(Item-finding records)
* * * * *

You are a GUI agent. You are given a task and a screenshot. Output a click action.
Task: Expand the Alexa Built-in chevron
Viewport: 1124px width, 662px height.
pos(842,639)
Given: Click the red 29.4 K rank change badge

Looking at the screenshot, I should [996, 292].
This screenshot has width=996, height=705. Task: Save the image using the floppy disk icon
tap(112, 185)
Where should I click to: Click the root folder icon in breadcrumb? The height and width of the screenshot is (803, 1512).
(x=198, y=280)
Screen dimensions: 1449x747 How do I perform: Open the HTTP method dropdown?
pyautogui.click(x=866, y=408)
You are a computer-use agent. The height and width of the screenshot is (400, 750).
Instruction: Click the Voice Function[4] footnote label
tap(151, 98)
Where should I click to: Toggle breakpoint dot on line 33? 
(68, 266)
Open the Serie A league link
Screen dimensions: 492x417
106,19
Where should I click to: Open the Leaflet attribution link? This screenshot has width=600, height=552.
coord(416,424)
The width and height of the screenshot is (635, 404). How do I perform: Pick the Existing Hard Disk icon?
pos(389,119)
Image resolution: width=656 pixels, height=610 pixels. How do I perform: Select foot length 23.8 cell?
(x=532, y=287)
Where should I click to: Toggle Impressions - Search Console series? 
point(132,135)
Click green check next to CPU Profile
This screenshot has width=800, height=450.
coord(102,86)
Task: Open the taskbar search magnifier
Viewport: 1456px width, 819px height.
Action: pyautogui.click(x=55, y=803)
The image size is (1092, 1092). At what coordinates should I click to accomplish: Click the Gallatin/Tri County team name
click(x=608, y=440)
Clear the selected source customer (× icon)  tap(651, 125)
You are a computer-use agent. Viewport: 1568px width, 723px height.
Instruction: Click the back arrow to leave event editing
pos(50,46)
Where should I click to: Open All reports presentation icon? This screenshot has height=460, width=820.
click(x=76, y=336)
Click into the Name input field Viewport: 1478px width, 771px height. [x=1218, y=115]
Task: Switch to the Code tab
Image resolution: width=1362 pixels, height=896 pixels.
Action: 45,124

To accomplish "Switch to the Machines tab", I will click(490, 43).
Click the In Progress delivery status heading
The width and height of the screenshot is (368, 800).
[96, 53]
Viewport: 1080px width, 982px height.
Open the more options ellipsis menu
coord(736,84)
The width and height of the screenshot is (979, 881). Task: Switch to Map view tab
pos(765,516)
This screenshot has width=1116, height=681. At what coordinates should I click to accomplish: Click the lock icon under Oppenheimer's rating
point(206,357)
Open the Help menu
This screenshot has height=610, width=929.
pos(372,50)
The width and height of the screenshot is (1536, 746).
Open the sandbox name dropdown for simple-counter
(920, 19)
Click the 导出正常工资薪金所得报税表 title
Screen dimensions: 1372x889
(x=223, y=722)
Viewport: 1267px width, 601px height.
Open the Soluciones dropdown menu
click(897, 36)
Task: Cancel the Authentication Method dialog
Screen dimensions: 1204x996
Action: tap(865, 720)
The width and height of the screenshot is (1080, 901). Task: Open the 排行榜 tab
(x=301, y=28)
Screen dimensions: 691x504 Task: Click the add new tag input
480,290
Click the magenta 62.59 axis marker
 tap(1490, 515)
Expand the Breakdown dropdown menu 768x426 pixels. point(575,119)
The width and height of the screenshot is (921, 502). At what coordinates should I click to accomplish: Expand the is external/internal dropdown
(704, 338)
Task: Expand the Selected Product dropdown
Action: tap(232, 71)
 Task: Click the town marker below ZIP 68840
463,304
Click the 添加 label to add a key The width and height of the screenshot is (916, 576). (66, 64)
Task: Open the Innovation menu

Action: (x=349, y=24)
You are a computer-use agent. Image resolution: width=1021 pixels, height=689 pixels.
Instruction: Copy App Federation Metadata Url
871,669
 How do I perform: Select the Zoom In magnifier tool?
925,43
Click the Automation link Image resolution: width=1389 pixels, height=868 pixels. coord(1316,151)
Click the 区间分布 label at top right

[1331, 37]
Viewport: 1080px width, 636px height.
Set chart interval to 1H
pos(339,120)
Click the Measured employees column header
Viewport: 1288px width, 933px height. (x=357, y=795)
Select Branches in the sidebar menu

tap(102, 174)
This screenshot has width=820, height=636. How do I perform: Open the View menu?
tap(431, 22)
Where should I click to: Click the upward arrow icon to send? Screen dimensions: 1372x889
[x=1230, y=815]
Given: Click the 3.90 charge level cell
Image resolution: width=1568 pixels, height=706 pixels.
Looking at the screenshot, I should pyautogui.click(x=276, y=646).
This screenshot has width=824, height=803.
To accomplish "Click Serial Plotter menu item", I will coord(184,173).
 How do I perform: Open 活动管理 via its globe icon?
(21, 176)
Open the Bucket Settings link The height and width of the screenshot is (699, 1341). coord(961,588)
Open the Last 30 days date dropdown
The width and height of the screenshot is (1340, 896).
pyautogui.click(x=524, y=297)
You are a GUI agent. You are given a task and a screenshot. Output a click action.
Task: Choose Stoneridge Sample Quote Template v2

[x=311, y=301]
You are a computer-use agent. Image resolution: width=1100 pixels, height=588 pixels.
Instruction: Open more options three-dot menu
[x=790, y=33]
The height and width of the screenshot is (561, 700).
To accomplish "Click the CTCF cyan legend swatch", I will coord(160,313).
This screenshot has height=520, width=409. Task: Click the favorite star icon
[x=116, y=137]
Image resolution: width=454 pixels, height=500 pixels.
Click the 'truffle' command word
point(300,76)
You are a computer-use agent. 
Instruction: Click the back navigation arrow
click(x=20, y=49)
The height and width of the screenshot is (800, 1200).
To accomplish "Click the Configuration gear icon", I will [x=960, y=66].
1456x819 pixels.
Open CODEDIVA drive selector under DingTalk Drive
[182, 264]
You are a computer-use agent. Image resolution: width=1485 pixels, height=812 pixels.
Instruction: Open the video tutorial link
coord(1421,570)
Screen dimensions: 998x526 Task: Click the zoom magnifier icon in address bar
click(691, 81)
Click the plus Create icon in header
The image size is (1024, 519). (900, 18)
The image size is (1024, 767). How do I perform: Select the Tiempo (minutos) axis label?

* * * * *

§ **What the task asks**
Write out all of the items above, copying every line without any change.

§ **Exercise answer**
You are a GUI agent. You are given a task and a screenshot. Output a click action.
Task: Expand the Alexa Built-in chevron
Viewport: 1124px width, 662px height.
pos(842,639)
Given: Click the red 29.4 K rank change badge

Looking at the screenshot, I should [996, 292].
This screenshot has width=996, height=705. Task: Save the image using the floppy disk icon
tap(112, 185)
Where should I click to: Click the root folder icon in breadcrumb? The height and width of the screenshot is (803, 1512).
(x=198, y=280)
Screen dimensions: 1449x747 How do I perform: Open the HTTP method dropdown?
pyautogui.click(x=866, y=408)
You are a computer-use agent. The height and width of the screenshot is (400, 750).
Instruction: Click the Voice Function[4] footnote label
tap(151, 98)
Where should I click to: Toggle breakpoint dot on line 33? 
(68, 266)
Open the Serie A league link
Screen dimensions: 492x417
106,19
Where should I click to: Open the Leaflet attribution link? This screenshot has width=600, height=552.
coord(416,424)
The width and height of the screenshot is (635, 404). How do I perform: Pick the Existing Hard Disk icon?
pos(389,119)
Image resolution: width=656 pixels, height=610 pixels. How do I perform: Select foot length 23.8 cell?
(x=532, y=287)
Where should I click to: Toggle Impressions - Search Console series? 
point(132,135)
Click green check next to CPU Profile
This screenshot has width=800, height=450.
coord(102,86)
Task: Open the taskbar search magnifier
Viewport: 1456px width, 819px height.
Action: pyautogui.click(x=55, y=803)
The image size is (1092, 1092). At what coordinates should I click to accomplish: Click the Gallatin/Tri County team name
click(x=608, y=440)
Clear the selected source customer (× icon)  tap(651, 125)
You are a computer-use agent. Viewport: 1568px width, 723px height.
Instruction: Click the back arrow to leave event editing
pos(50,46)
Where should I click to: Open All reports presentation icon? This screenshot has height=460, width=820.
click(x=76, y=336)
Click into the Name input field Viewport: 1478px width, 771px height. [x=1218, y=115]
Task: Switch to the Code tab
Image resolution: width=1362 pixels, height=896 pixels.
Action: 45,124

To accomplish "Switch to the Machines tab", I will click(490, 43).
Click the In Progress delivery status heading
The width and height of the screenshot is (368, 800).
[96, 53]
Viewport: 1080px width, 982px height.
Open the more options ellipsis menu
coord(736,84)
The width and height of the screenshot is (979, 881). Task: Switch to Map view tab
pos(765,516)
This screenshot has width=1116, height=681. At what coordinates should I click to accomplish: Click the lock icon under Oppenheimer's rating
point(206,357)
Open the Help menu
This screenshot has height=610, width=929.
pos(372,50)
The width and height of the screenshot is (1536, 746).
Open the sandbox name dropdown for simple-counter
(920, 19)
Click the 导出正常工资薪金所得报税表 title
Screen dimensions: 1372x889
(x=223, y=722)
Viewport: 1267px width, 601px height.
Open the Soluciones dropdown menu
click(897, 36)
Task: Cancel the Authentication Method dialog
Screen dimensions: 1204x996
Action: tap(865, 720)
The width and height of the screenshot is (1080, 901). Task: Open the 排行榜 tab
(x=301, y=28)
Screen dimensions: 691x504 Task: Click the add new tag input
480,290
Click the magenta 62.59 axis marker
 tap(1490, 515)
Expand the Breakdown dropdown menu 768x426 pixels. point(575,119)
The width and height of the screenshot is (921, 502). At what coordinates should I click to accomplish: Expand the is external/internal dropdown
(704, 338)
Task: Expand the Selected Product dropdown
Action: tap(232, 71)
 Task: Click the town marker below ZIP 68840
463,304
Click the 添加 label to add a key The width and height of the screenshot is (916, 576). (66, 64)
Task: Open the Innovation menu

Action: (x=349, y=24)
You are a computer-use agent. Image resolution: width=1021 pixels, height=689 pixels.
Instruction: Copy App Federation Metadata Url
871,669
 How do I perform: Select the Zoom In magnifier tool?
925,43
Click the Automation link Image resolution: width=1389 pixels, height=868 pixels. coord(1316,151)
Click the 区间分布 label at top right

[1331, 37]
Viewport: 1080px width, 636px height.
Set chart interval to 1H
pos(339,120)
Click the Measured employees column header
Viewport: 1288px width, 933px height. (x=357, y=795)
Select Branches in the sidebar menu

tap(102, 174)
This screenshot has width=820, height=636. How do I perform: Open the View menu?
tap(431, 22)
Where should I click to: Click the upward arrow icon to send? Screen dimensions: 1372x889
[x=1230, y=815]
Given: Click the 3.90 charge level cell
Image resolution: width=1568 pixels, height=706 pixels.
Looking at the screenshot, I should pyautogui.click(x=276, y=646).
This screenshot has width=824, height=803.
To accomplish "Click Serial Plotter menu item", I will coord(184,173).
 How do I perform: Open 活动管理 via its globe icon?
(21, 176)
Open the Bucket Settings link The height and width of the screenshot is (699, 1341). coord(961,588)
Open the Last 30 days date dropdown
The width and height of the screenshot is (1340, 896).
pyautogui.click(x=524, y=297)
You are a GUI agent. You are given a task and a screenshot. Output a click action.
Task: Choose Stoneridge Sample Quote Template v2

[x=311, y=301]
You are a computer-use agent. Image resolution: width=1100 pixels, height=588 pixels.
Instruction: Open more options three-dot menu
[x=790, y=33]
The height and width of the screenshot is (561, 700).
To accomplish "Click the CTCF cyan legend swatch", I will coord(160,313).
This screenshot has height=520, width=409. Task: Click the favorite star icon
[x=116, y=137]
Image resolution: width=454 pixels, height=500 pixels.
Click the 'truffle' command word
point(300,76)
You are a computer-use agent. 
Instruction: Click the back navigation arrow
click(x=20, y=49)
The height and width of the screenshot is (800, 1200).
To accomplish "Click the Configuration gear icon", I will [x=960, y=66].
1456x819 pixels.
Open CODEDIVA drive selector under DingTalk Drive
[182, 264]
You are a computer-use agent. Image resolution: width=1485 pixels, height=812 pixels.
Instruction: Open the video tutorial link
coord(1421,570)
Screen dimensions: 998x526 Task: Click the zoom magnifier icon in address bar
click(691, 81)
Click the plus Create icon in header
The image size is (1024, 519). (900, 18)
The image size is (1024, 767). How do I perform: Select the Tiempo (minutos) axis label?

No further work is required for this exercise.